● LIST OF TASKS
1. In the blog post on being right in relationships, what does Terry Real call this "innocent" correcting?
2. List every category the blog post on being right in relationships is filed under.
3. Continue the blog post on being right in relationships from its last line.

(DOCUMENT SEGMENT)

The Wrong in Being Right
October 6, 2009 · Posted in Communication, Marriage, Parenting, Relationships · Permalink

supreme_court_buildingThis post on the blog Straight Talk on Relationships goes right to the heart of a common relationship toxin. So many of us get caught up in self righteousness when we fight. It’s hard to stop, but it is a great goal!


by Lisa Merlo Booth

Have you ever been in a conversation with someone who constantly corrects you or argues their case?  For example, you’re talking to your partner about how hurt you were when he called you “needy” and he says, “I didn’t call you needy, I said you can be needy sometimes.”  When you try to move past the point by saying that either way it didn’t feel good, he won’t let it go. He goes on to explain what truly happened:  “I think it’s an important distinction.  I would never call you needy.  I think if you realized what I REALLY said that you would see that you’re getting upset is silly.”  (As I’m sure you readers are aware of–this would drive Gandhi crazy–in fact, it’s driving me crazy just writing about it).

This “innocent” correcting is what Terry Real terms the losing strategy of “being right”.  Being right may sound harmless, but make no mistake, it’s not. In fact, being right can be treacherous in a relationship.  When a person is forever arguing the facts, they fail to listen to the message. Instead of being a loving partner, they become a trial attorney.  Here’s a real-life example of this at play:

Sarah: Honey, I really don’t like the way you treat me.  You talk down to me, you call me stupid, you tell me I don’t know what I’m doing.  I just don’t feel like you respect me or like me.
Scott: When did I call you stupid?  You tell me one time when I called you stupid?  I may have said you were acting stupid but I never called you stupid.
Sarah: You may not have said it directly but you and I know that’s what you meant.
Scott: But did I call you that? No.  Let’s be clear that I did not call you that.
Sarah: Okay Scott, you didn’t explicitly call me stupid.  I just get the sense that’s how you see me.  I feel you talk down to me.

(End DOCUMENT SEGMENT)
(PROVIDED RECORDS)

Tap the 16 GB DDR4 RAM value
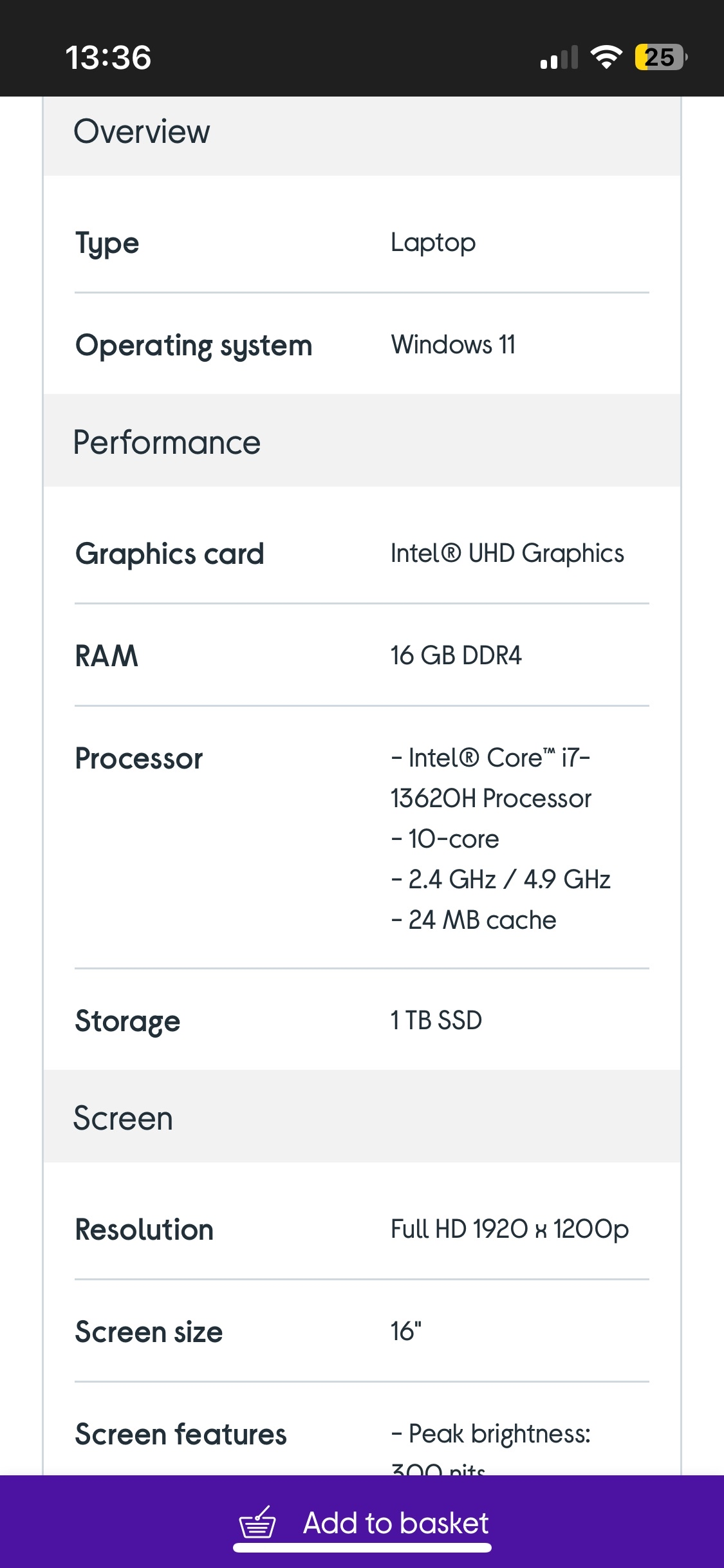The width and height of the screenshot is (724, 1568). point(456,655)
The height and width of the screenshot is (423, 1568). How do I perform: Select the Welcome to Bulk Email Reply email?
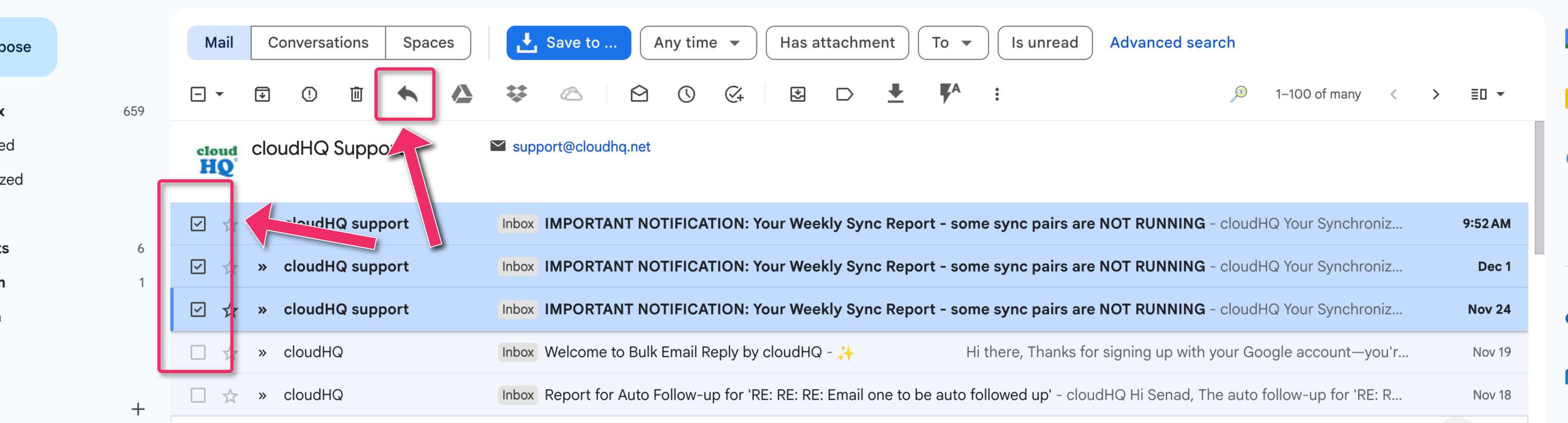[x=198, y=352]
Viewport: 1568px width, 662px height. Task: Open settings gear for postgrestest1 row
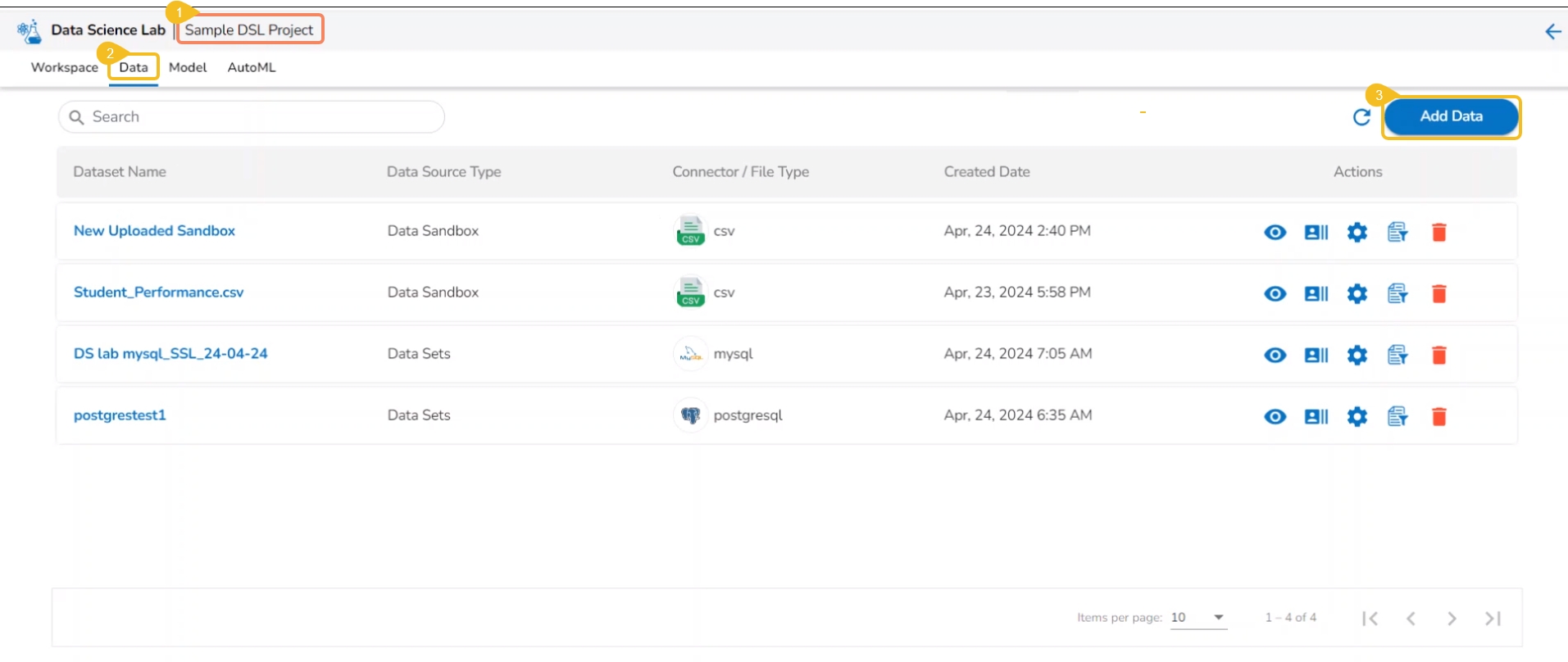pos(1357,417)
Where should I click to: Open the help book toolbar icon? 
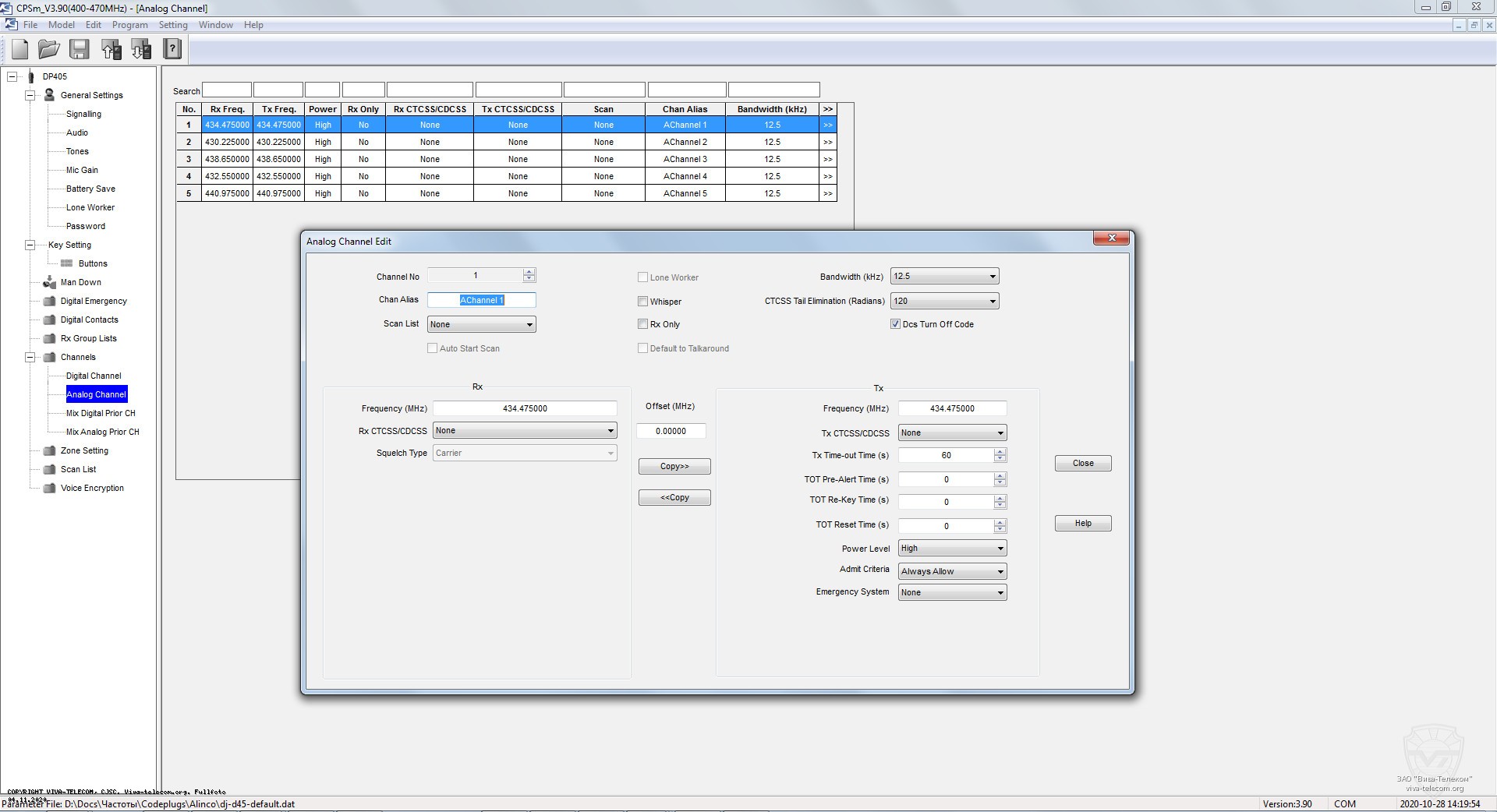click(172, 50)
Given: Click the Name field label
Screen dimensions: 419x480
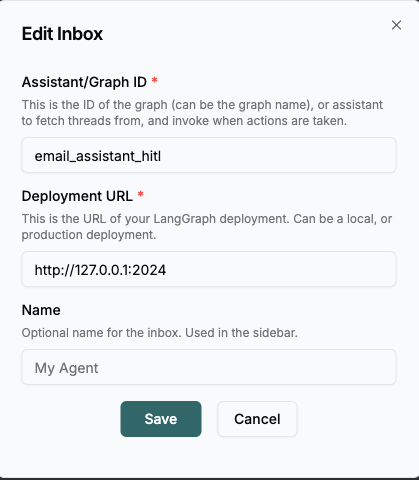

(End PROVIDED RECORDS)

● ANSWERS PROVIDED
1. The losing strategy of "being right."

2. Communication, Marriage, Parenting, Relationships

3.
Scott: We both agree I never called you stupid.  See this is what you do.  You make a big issue out of something that didn’t even happen.

Yikes!  Scott is so caught up in being right about the verbiage that he has totally lost site of her message.  The ripple effect of people having to be right is their partners are always wrong.  Eventually the partner stops trying to share their opinions, concerns or upsets; it’s not worth the hassle.  They know that if they do share this information, their partner’s going to turn it around on them and keep doing what their doing anyway.

In the end, one partner grows more and more resentful while the other partner grows more and more right.  Because there is little avenue for repair, the resentful partner is struck with the scary reality that this relationship is not going to change.  They then have to figure out if it’s worth it to stay knowing that almost every issue is going to be a win-lose battle (with them on the losing side almost every time).  Staying, without change from their partner, will be a long, hard and near impossible road to travel.

If you struggle with the being right affliction, know that it is toxic in relationships.  Stop acting like a lawyer arguing your case, and step in as an accountable partner listening to another person’s story.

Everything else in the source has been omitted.